A dozen years after the fact, a member of the Royal Canadian Mounted Police (RCMP) has apologized for the federal police’s role in botching the investigation against serial killer Robert Pickton back in the early 2000s.
One of Canada’s top mounties apologized on January 27 for the force’s failure to catch Pickton sooner. Many of Pickton’s victims were aboriginal women.
“On behalf of the RCMP, I’m sorry we didn’t do more,” RCMP Assistant Commissioner Craig Callens told the Missing Women Commission of Inquiry in Vancouver. He made the announcement at a press conference, saying that the idea of an apology was brought to his attention during the RCMP’s testimony at the inquiry.
Pickton was sentenced to life in prison in 2007 for killing six women at his pig farm in Port Coquitlam. He once confided to an undercover police officer that he killed 49. He was facing another trial for the murder of 20 more women, but prosecutors didn’t proceed after Pickton lost all six appeals.
Callens said he has not approached the families of Pickton’s victims to apologize in person and hasn’t scheduled any meetings.
The Vancouver Police Department issued its own apology last year. But this is the first time the RCMP has apologized for the role its shortcomings played in the investigation.
Police found the remains or DNA of 33 women on Pickton’s farm.
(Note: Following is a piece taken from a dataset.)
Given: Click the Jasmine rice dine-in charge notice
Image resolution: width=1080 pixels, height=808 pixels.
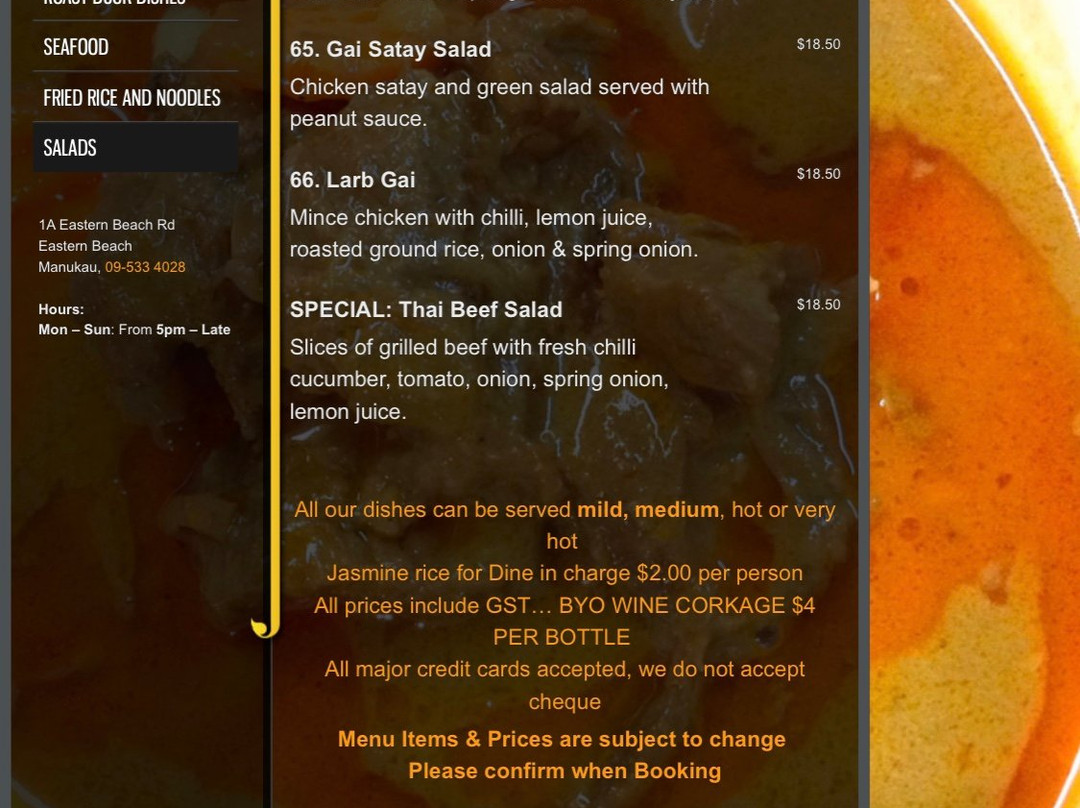Looking at the screenshot, I should click(x=564, y=573).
In 2004, police visited Cheam tribal member Ernie Crey and told him his sister Dawn’s DNA had been discovered on a garment discovered inside Pickton’s trailer. Her remains were never found. On January 27 Crey said he felt cautious optimism at the RCMP’s apology.
“But I have to wonder if there were any family members present when they did it,” he said, adding that the police should take it a step further and apologize directly to the families. “I don’t think there’s a reason for them to be fearful of that, and it’s something I would strongly encourage them to do.”
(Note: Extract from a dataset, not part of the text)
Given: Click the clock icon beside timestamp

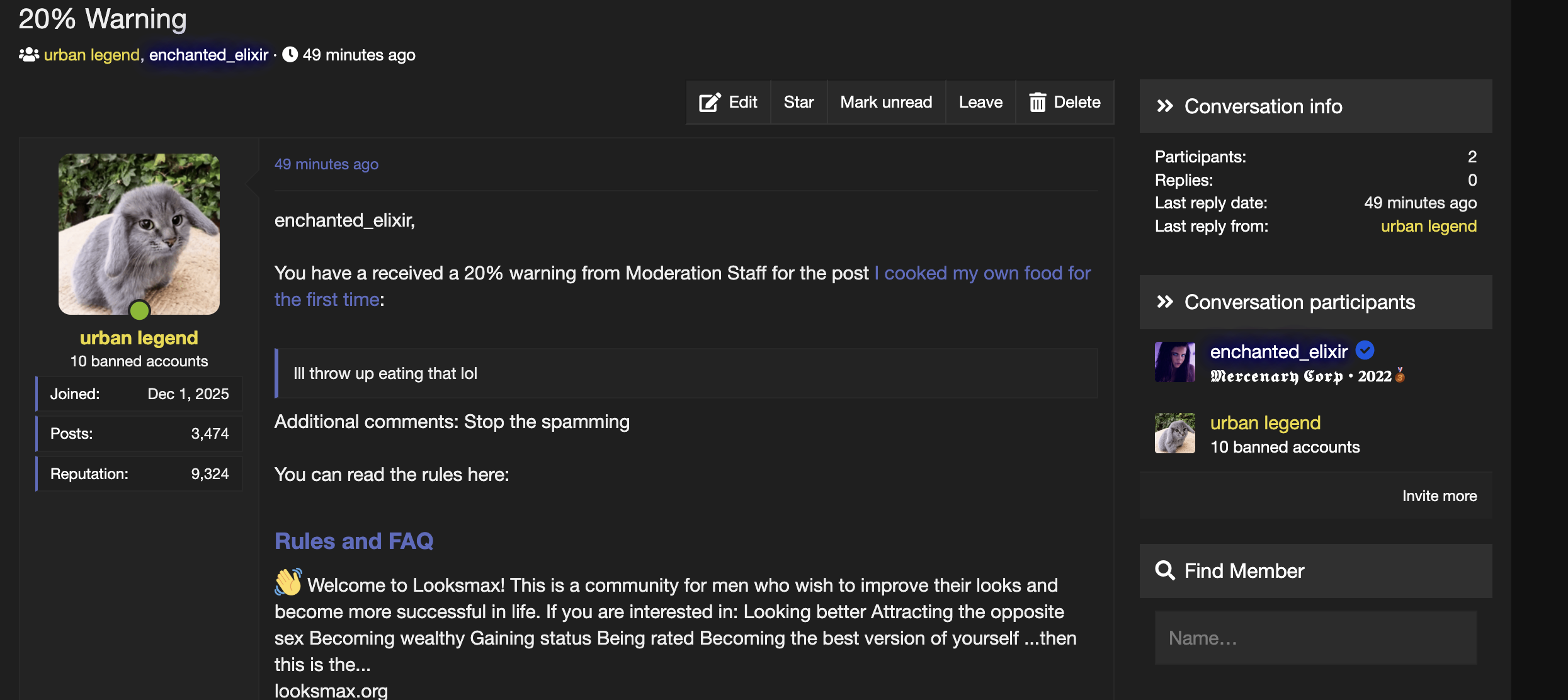Looking at the screenshot, I should [x=290, y=55].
With the inquiry in full swing, Crey said he had already started thinking about what lies beyond it—knowing that the families, the police and the justice department must craft new relationships to replace the ones now fraught with anger and suspicion.
Aside from Pickton’s misdeeds are the legions of aboriginal women—more than 700, according to some reports—who have gone missing over the past 20 or so years, their disappearances or murders unsolved. There has been much public outcry over the lack of resolution to the cases, with the United Nations getting involved as well.
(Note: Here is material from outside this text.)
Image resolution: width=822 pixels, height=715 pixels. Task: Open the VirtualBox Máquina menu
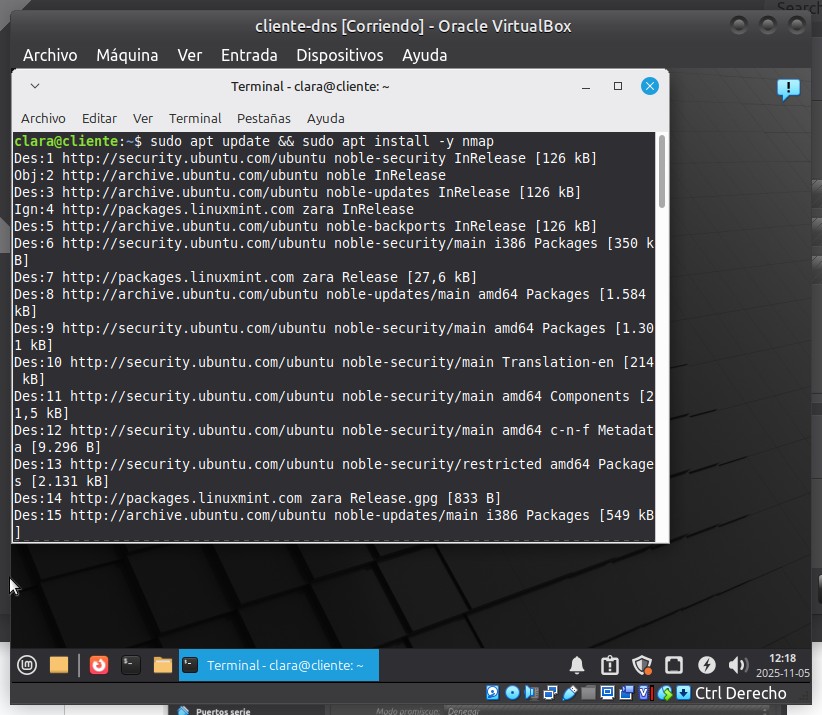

The inquiry was commissioned in 2010 and is headed by former B.C. judge Wally Oppal. Its mandate is to examine why Pickton wasn’t arrested before 2002. One of the goals is to identify the underlying attitudes that hampered not only this investigation but also others, in hopes of rectifying the attitudes and redirecting police efforts.
As the investigation into serial killer Robert Pickton’s activities unfolded ever so slowly back in 2000, police almost had a bead on him—so much so that at least one of them foresaw a potential inquiry down the road.
“Also discussed Pickton again–>if he turns out to be responsible–>inquiry!–>Deal with that if the time comes!” Royal Canadian Mounted Police (RCMP) staff sergeant Brad Zalys jotted in his notebook after a conversation with RCMP Inspector Earl Moulton, one of his superiors.
It was April 25, 2000, the National Post reported on January 21, 2012, and Pickton was a prime suspect. With dozens of women missing, 23 more slated to disappear, the police now admit they were dropping the ball.
“I know I don’t want to stay perpetually angry with the RCMP,” Crey said after the apology. “I’m disappointed with how they handled the investigation, but there has to be a new relationship.”
Police officers who testified at the inquiry said that they are already taking steps in that direction, Crey said. “But I’d like to hear about that from them and not just from their testimony on the stand.”